Does Syntactic Knowledge Transfer Cross-Lingually in Multilingual Neural Language Models?
Prajit Dhar, Arianna Bisazza and Wessel Kraaij


Recent work has shown that multilingual neural models can be successfully trained for tasks such as language modeling (Ostling and Tiedemann, 2017) and translation (Johnson et al. 2017), suggesting that these models learn to share useful knowledge cross-lingually through their learned representations. However, a thorough analysis of such models is still lacking.

We provide an initial analysis of the possible transfer of syntactic knowledge across languages in a bilingual model of next word prediction. Taking psycholinguistic studies (Jarvis and Pavlenko, 2008 and Kootstra et al., 2012) as an inspiration, we evaluate various language models on a recently introduced long-range agreement benchmark (Gulordava et al. 2018).
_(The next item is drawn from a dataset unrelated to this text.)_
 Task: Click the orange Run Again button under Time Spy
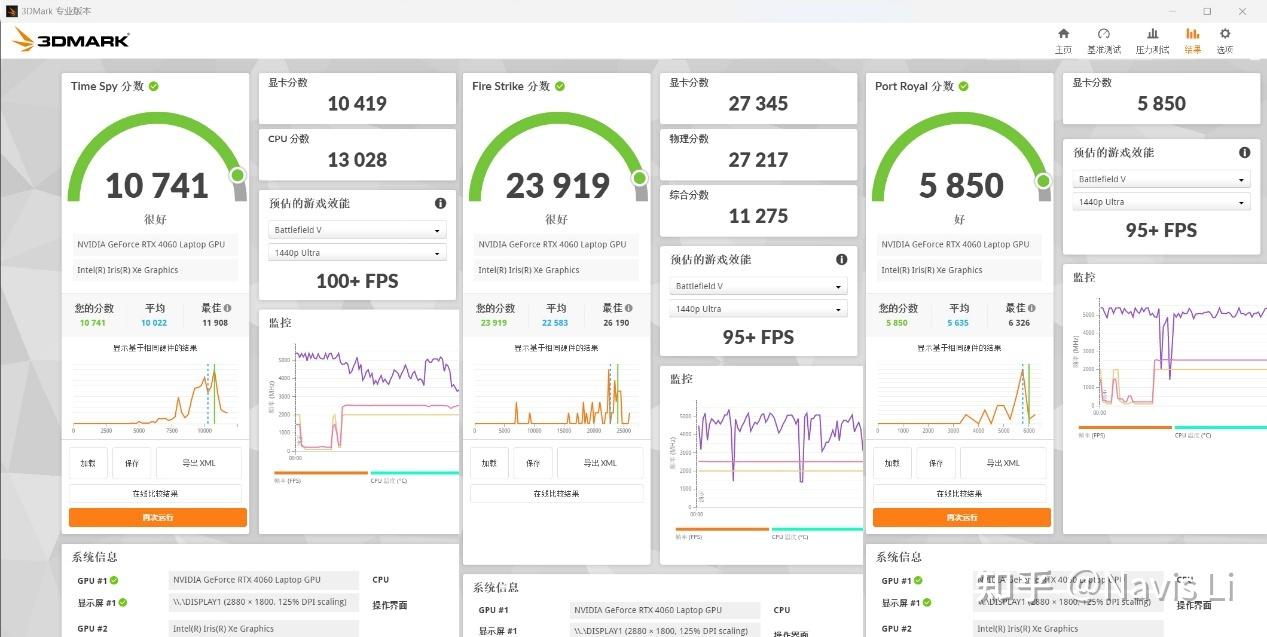pos(158,517)
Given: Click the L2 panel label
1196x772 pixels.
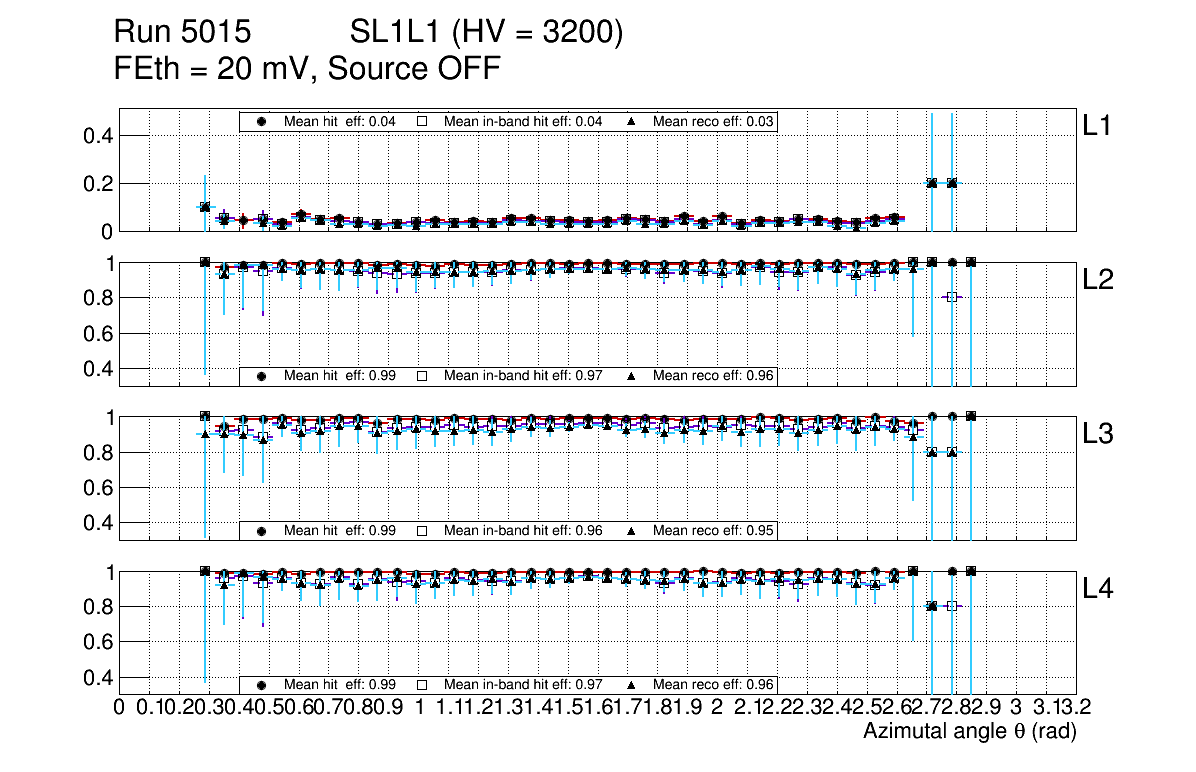Looking at the screenshot, I should tap(1100, 280).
Specifically, we investigate whether training the model on a large corpus of a helper language yields an increased agreement accuracy in the target language, which would be evidence for syntactic transfer. French is taken as the helper language and Italian or Russian as the target languages.

For both target languages, the bilingual models yield small gains with respect to the monolingual target models for naturally occurring sentences, and slightly decrease in accuracy for nonce sentences, suggesting that language relatedness does not matter. Contrary to our expectations, we also observed that words in the helper language are often assigned a considerable probability mass even in target language-only contexts.

This is an extension of our previous work (Dhar and Bisazza 2018) including the new Russian model results and an analysis of the probability distribution by language.